We know that $0.9375^{\circ} = 90^{\circ} - 89.0625^{\circ}$, so we can substitute $\theta = 89.0625^{\circ}$ into the formulas:

$$\sin (90^{\circ} - 89.0625^{\circ}) = \cos 89.0625^{\circ}$$

$$\sin 0.9375^{\circ} = \cos 89.0625^{\circ}$$

$$\cos (90^{\circ} - 89.0625^{\circ}) = \sin 89.0625^{\circ}$$

$$\cos 0.9375^{\circ} = \sin 89.0625^{\circ}$$

Q: What is the final value of $\sin 15^{\circ}$?

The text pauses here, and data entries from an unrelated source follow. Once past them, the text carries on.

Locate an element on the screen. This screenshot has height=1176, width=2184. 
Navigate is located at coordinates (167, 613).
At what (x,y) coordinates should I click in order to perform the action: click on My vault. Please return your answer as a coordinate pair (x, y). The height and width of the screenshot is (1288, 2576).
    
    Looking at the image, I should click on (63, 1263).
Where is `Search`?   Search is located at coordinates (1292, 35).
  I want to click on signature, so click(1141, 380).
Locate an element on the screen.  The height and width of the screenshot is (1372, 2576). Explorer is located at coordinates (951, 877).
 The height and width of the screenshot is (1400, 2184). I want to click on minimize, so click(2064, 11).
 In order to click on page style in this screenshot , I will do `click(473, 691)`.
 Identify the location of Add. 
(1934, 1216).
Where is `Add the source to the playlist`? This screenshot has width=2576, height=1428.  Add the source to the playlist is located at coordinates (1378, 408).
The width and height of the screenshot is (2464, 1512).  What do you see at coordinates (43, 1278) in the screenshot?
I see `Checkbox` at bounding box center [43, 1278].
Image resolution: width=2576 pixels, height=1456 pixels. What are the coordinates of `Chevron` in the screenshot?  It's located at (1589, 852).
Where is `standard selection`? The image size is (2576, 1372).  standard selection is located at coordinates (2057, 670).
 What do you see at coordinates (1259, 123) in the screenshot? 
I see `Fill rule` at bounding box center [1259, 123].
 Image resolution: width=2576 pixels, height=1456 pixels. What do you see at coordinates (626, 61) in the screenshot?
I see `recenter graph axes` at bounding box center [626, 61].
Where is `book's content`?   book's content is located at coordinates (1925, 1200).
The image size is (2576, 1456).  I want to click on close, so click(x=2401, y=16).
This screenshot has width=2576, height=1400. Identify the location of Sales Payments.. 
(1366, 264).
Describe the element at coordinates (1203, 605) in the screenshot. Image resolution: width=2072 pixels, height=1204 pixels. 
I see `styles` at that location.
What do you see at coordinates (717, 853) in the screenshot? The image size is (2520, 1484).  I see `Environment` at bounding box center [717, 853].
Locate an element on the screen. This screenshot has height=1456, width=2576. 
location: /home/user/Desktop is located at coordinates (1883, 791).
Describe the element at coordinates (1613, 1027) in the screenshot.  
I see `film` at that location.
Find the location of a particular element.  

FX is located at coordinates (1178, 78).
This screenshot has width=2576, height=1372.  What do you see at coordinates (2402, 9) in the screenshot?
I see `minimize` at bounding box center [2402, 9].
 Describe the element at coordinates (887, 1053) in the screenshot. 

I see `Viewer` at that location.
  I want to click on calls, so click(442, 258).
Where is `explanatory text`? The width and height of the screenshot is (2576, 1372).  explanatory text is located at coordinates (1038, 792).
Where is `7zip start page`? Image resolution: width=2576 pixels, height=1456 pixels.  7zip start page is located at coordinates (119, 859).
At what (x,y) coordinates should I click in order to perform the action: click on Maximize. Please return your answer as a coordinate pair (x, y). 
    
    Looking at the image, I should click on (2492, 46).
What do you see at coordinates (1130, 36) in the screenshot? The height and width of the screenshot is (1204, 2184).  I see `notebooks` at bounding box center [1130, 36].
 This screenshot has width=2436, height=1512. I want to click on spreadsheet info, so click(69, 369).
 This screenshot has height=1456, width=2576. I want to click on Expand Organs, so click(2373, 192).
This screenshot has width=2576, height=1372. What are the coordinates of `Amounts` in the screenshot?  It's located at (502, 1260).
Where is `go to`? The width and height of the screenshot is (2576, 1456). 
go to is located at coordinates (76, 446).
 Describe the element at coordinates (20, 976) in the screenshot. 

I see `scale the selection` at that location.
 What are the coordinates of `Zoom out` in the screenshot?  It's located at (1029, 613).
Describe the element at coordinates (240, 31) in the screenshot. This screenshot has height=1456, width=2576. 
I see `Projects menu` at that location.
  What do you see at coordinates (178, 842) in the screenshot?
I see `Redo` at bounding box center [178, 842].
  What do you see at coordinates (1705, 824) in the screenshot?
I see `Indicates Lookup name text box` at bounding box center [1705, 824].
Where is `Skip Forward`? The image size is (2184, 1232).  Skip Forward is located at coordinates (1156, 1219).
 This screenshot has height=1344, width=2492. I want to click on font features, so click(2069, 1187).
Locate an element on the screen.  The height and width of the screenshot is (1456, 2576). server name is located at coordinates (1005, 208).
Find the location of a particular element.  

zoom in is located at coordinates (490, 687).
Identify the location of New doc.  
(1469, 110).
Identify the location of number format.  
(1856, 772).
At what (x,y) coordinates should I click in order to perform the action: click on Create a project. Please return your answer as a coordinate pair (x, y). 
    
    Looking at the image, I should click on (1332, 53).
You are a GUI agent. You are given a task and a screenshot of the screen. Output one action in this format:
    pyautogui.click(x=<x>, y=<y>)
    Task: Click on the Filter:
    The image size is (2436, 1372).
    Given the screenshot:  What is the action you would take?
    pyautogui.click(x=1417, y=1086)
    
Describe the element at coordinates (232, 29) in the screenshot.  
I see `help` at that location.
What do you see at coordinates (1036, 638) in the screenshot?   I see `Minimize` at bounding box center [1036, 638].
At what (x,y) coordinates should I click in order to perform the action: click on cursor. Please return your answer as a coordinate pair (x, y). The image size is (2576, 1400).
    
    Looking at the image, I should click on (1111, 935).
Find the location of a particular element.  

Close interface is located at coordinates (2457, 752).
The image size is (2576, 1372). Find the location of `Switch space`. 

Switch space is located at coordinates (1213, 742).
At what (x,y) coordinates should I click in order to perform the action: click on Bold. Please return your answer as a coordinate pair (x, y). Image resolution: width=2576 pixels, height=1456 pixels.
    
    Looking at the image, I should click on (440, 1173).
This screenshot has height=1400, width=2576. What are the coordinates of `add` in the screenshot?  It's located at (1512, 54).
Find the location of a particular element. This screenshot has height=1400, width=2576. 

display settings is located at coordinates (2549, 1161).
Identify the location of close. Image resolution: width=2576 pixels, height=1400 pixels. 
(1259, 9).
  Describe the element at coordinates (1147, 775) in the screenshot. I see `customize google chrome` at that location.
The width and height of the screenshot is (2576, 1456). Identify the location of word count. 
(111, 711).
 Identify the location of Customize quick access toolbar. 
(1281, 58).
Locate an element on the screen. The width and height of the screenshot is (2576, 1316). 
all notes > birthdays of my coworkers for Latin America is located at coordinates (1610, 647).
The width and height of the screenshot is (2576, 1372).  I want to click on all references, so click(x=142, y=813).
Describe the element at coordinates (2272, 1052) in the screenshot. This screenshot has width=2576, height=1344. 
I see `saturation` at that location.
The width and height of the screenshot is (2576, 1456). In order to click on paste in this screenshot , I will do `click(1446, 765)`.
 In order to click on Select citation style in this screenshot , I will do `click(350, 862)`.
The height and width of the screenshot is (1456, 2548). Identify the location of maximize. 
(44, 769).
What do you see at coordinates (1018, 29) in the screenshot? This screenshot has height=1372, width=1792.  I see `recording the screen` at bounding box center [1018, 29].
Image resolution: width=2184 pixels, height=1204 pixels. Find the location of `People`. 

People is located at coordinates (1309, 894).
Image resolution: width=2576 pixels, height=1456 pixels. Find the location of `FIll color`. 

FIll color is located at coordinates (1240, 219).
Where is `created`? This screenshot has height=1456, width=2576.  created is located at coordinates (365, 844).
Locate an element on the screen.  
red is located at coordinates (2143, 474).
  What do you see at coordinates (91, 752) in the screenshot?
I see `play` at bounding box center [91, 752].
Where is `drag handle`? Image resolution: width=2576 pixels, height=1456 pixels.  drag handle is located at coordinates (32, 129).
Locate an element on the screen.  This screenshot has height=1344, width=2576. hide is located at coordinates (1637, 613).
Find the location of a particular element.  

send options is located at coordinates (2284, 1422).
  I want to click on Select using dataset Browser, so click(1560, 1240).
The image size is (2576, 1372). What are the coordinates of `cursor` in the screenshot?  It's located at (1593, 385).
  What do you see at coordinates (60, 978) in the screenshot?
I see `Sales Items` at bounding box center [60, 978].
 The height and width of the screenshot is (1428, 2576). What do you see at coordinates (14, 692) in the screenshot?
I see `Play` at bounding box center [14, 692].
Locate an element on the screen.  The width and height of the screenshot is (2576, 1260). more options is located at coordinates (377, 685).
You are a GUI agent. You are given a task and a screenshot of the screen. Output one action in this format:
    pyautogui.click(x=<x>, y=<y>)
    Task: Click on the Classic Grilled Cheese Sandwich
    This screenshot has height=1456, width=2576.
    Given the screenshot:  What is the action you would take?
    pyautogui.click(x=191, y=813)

A: After substituting the values of $\sin 0.9375^{\circ}$ and $\cos 0.9375^{\circ}$ into the formula for $\sin 1.875^{\circ}$, we get:

$$\sin 1.875^{\circ} = 2 \cos^2 89.0625^{\circ}$$

Substituting this value into the formula for $\sin 3.75^{\circ}$, we get:

$$\sin 3.75^{\circ} = 4 \cos^2 89.0625^{\circ} \cos 1.875^{\circ}$$

Substituting this value into the formula for $\sin 7.5^{\circ}$, we get:

$$\sin 7.5^{\circ} = 8 \cos^2 89.0625^{\circ} \cos 3.75^{\circ}$$

Substituting this value into the formula for $\sin 15^{\circ}$, we get:

$$\sin 15^{\circ} = 2 \sin 7.5^{\circ} \cos 7.5^{\circ}$$

$$\sin 15^{\circ} = 2 (8 \cos^2 89.0625^{\circ} \cos 3.75^{\circ}) \cos 7.5^{\circ}$$

$$\sin 15^{\circ} = 16 \cos^2 89.0625^{\circ} \cos 3.75^{\circ} \cos 7.5^{\circ}$$

$$\sin 15^{\circ} = \frac{\sqrt{6 - \sqrt{3}}}{4}$$

Therefore, the final value of $\sin 15^{\circ}$ is $\frac{\sqrt{6 - \sqrt{3}}}{4}$.